HKEX Publishes its Latest Listing Committee Report
OREANDA-NEWS. The Stock Exchange of Hong Kong Limited (the Exchange), a wholly owned subsidiary of Hong Kong Exchanges and Clearing Limited (HKEX), today (Monday) published its Listing Committee Report 2015, a review of the work of the Listing Committee in upholding market quality last year and an overview of its policy agenda for 2016 and beyond.
"Last year was a particularly busy year for the Listing Committee and the Exchange's Listing Department. Much was achieved and I would like to thank the Committee for their expertise and dedication. In relation to initial listings, the Committee considered 112 listing applications, and published country guidelines which clarified the listing requirements of companies incorporated in three new overseas jurisdictions," said David Graham, HKEX's Chief Regulatory Officer and Head of Listing. "In addition to initial listing matters, market activity was up sharply in 2015, with issuers' corporate activities such as fundraisings, acquisitions and takeovers increasing substantially. This required considerable regulatory focus."
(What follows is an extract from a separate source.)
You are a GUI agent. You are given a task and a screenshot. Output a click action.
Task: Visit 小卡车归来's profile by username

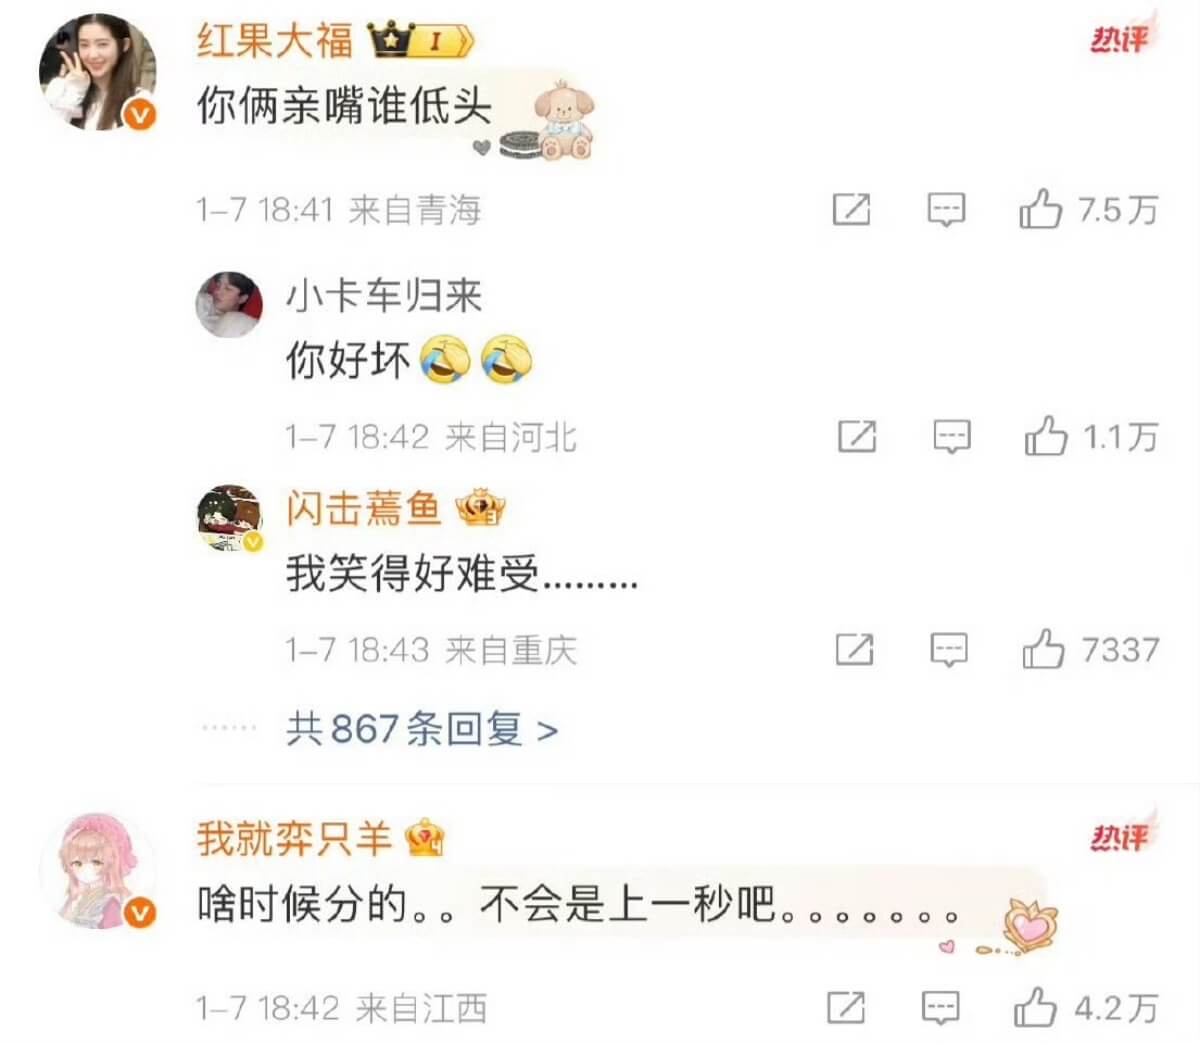[x=384, y=296]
During the year, the Listing Department conducted an extensive review of backdoor listing-related transactions, cash companies and RTOs to identify trends and potential issues in those areas. The review found there was a substantial increase in takeovers through general offers or large-scale share subscriptions but a decrease in RTO transactions after the RTO rule was tightened in 2014. This new trend involving large scale fundraisings often resulted in a change of control of the listed issuer and the subscribed cash being invested in new business, resulting in the original business of the issuer being marginalised. These activities generally involved companies of smaller market capitalisation, and material share price volatility in the periods before the takeovers were announced.
"We always address new issues and trends in the market quickly. In the interest of maintaining the quality and reputation of the Hong Kong market, the Exchange issued a number of guidance letters including guidance on the criteria for and principles of trading halts; guidance on cash companies; and guidance where an issuer disposes of assets amounting to a "very substantial disposal" under the Listing Rules. We believe that these steps were important, timely and effective," Mr Graham said.
"The Listing Committee also considered it necessary to adopt a more robust delisting policy for long suspended companies," he added. "In 2016, we will conduct a detailed review of our regulations in connection with listed companies including RTO and cash companies and our handling of long suspended companies, delisting and related requirements, all with a view to continuing to improve the quality of our market and protecting the interests of investors."
Having noted that the current Growth Enterprise Market (GEM) regime has been in operation for around seven years, and taking into account the new sponsor regime which came into effect in late 2013, a review of GEM has also been included in the Listing Committee's policy agenda for 2016 and beyond.
The Listing Committee, which consists of 27 independent members and HKEX Chief Executive as an ex-officio member, acts both as an independent administrative decision maker and an advisory body for the Exchange. It oversees the Listing Department, provides policy advice to the Exchange on listing matters, takes decisions of material significance for listing applicants, listed issuers and the individuals concerned, and acts as a review body.